2

i am trying to deploy my code on cloud-dataproc. My app is made of two modules, moduleA.py and moduleB.py moduleA import a function from modulB I have uploaded both modules in the same bucket, however when i kick off my dataproc template , dataproc complains that it cannot find moduleB WHat extra steps do i need to follow in order for my moduleA to see moduleB on dataproc?

kind regards

user1068378
  • 333
  • 2
  • 12
  • 1
    Could you share how you're invoking Dataproc? And perhaps how the modules are declared? – tix Oct 16 '19 at 20:30
  • This answer has lots of details on declaring and importing modules: https://stackoverflow.com/questions/53863576 – tix Oct 16 '19 at 20:33
  • Hello, Thanks for getting back. so, i have two modules , main.py and external.py all stored in my gs://mybucket. main.py has this import from exernal import extenal_function i have setup a template that i am using to invoke dataproc, and this is the command line i have attempted - with no success -- – user1068378 Oct 17 '19 at 21:14
  • gcloud dataproc workflow-templates add-job pyspark gs://mm_dataproc/quixote_sorted.py --step-id=quixo --py-files gs://mm_dataproc/external.py --workflow-template=quixote_dtp_template_5 -- gs://mm_dataproc/donquixote.txt – user1068378 Oct 17 '19 at 21:17
  • Could you include error in the post?
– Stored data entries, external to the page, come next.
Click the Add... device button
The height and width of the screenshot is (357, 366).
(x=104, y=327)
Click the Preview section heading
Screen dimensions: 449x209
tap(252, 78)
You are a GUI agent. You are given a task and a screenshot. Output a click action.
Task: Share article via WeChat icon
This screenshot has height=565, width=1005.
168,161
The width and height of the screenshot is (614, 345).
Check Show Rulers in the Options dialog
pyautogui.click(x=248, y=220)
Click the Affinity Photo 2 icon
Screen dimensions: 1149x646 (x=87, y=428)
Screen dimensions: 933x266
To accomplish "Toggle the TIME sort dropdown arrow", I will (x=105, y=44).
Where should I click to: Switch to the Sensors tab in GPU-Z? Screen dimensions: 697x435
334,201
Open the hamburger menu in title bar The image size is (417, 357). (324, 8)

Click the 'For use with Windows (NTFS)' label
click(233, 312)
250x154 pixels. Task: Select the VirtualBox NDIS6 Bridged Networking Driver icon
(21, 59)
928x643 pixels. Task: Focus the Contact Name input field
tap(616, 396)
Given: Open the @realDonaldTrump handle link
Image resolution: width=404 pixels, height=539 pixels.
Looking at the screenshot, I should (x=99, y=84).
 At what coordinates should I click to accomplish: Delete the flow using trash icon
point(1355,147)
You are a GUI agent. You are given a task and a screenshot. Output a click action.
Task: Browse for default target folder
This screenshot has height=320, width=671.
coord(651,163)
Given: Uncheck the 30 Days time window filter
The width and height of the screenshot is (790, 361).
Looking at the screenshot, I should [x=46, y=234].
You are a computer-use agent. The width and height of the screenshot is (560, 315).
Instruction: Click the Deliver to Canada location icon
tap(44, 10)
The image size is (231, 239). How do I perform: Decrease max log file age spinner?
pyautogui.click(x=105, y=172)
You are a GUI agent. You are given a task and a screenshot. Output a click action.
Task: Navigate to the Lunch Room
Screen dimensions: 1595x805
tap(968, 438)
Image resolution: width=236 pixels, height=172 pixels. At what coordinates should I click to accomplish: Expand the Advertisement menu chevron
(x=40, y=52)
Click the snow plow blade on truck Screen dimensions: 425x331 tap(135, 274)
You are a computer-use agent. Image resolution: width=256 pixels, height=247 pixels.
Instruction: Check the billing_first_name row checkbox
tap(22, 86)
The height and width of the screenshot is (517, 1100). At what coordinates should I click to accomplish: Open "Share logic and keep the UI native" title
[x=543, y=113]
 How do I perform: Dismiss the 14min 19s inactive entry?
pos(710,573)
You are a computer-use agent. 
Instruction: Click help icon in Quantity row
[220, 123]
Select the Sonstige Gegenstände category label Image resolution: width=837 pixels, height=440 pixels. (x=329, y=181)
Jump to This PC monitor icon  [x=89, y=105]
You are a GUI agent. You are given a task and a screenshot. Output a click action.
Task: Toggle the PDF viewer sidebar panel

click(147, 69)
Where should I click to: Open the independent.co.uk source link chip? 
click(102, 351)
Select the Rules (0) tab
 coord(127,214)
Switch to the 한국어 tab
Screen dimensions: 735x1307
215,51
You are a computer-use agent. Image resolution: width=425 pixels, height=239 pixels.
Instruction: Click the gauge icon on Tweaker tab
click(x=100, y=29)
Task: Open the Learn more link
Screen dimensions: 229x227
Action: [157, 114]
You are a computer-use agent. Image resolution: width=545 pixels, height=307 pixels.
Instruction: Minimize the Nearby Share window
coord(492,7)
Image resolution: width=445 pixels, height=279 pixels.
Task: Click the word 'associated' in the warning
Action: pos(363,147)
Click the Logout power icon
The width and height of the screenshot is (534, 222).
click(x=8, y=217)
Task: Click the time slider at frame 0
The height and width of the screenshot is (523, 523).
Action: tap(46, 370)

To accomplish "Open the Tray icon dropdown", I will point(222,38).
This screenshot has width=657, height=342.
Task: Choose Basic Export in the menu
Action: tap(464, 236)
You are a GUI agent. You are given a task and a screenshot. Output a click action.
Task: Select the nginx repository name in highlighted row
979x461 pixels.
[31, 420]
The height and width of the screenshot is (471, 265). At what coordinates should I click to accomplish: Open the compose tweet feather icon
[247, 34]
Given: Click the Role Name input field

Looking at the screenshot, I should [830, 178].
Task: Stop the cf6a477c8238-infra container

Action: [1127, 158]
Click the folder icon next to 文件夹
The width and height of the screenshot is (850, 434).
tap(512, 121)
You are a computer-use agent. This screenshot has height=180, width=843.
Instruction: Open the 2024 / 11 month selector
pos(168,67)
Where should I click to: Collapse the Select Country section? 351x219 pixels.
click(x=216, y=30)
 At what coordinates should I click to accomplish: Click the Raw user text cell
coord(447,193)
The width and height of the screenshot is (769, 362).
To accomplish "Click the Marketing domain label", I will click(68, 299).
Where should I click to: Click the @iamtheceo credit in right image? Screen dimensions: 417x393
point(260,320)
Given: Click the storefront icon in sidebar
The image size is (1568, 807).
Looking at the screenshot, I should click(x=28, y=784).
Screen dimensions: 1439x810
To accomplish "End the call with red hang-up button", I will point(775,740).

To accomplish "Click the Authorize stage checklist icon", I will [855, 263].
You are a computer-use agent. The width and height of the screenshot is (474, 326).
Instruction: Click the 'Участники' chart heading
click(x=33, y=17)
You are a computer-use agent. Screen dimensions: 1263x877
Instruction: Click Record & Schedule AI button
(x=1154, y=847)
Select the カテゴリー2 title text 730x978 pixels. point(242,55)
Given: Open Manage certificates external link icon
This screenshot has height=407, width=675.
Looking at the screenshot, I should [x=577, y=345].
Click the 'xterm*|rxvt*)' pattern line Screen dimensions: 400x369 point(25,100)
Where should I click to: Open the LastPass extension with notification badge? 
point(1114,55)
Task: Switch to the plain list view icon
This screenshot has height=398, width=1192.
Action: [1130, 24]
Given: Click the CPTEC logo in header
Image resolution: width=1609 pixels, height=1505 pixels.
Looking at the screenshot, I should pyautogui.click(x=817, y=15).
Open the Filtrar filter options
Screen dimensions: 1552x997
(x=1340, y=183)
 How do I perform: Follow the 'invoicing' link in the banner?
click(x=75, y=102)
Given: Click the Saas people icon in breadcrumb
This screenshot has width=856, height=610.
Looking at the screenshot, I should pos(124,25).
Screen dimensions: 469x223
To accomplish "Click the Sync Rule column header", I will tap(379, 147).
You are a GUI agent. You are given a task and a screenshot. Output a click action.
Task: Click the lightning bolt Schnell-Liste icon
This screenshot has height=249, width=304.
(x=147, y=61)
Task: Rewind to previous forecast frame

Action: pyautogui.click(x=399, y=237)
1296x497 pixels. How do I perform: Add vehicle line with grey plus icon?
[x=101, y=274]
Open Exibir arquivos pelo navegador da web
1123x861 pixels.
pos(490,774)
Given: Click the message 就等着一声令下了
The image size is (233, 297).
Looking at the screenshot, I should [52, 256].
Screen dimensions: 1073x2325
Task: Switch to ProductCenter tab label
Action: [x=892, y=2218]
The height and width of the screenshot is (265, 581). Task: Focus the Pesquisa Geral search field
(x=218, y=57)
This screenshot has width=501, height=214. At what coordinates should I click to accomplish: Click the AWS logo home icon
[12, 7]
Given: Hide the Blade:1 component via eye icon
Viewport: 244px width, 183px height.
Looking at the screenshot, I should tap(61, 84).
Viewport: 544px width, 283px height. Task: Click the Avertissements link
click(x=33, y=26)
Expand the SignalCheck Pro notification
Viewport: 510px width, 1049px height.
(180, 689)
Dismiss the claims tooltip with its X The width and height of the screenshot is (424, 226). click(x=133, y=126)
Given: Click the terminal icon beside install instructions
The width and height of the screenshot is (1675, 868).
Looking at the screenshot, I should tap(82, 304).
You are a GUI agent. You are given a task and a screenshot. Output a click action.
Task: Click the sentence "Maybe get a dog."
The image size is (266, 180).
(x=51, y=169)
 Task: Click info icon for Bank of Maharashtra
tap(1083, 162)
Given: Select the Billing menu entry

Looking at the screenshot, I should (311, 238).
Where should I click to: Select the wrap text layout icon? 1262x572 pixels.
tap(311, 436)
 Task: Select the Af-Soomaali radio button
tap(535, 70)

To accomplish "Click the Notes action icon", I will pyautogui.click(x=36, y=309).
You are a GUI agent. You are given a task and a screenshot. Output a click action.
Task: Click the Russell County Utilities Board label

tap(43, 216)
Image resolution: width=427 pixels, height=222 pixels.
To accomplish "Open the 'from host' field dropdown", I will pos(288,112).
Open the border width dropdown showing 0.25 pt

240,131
And also how the modules are declared? – tix Oct 17 '19 at 22:52

1 Answers1

1

Apologies to all..I think I had some other unrelated errors in one of the steps I thought I deleted it, nothing to do with dependencies Managed to have a successful run by packaging dependencies in a zip and run with. --py-files gs://mydeps.zip .....

Kind regards

user1068378
  • 333
  • 2
  • 12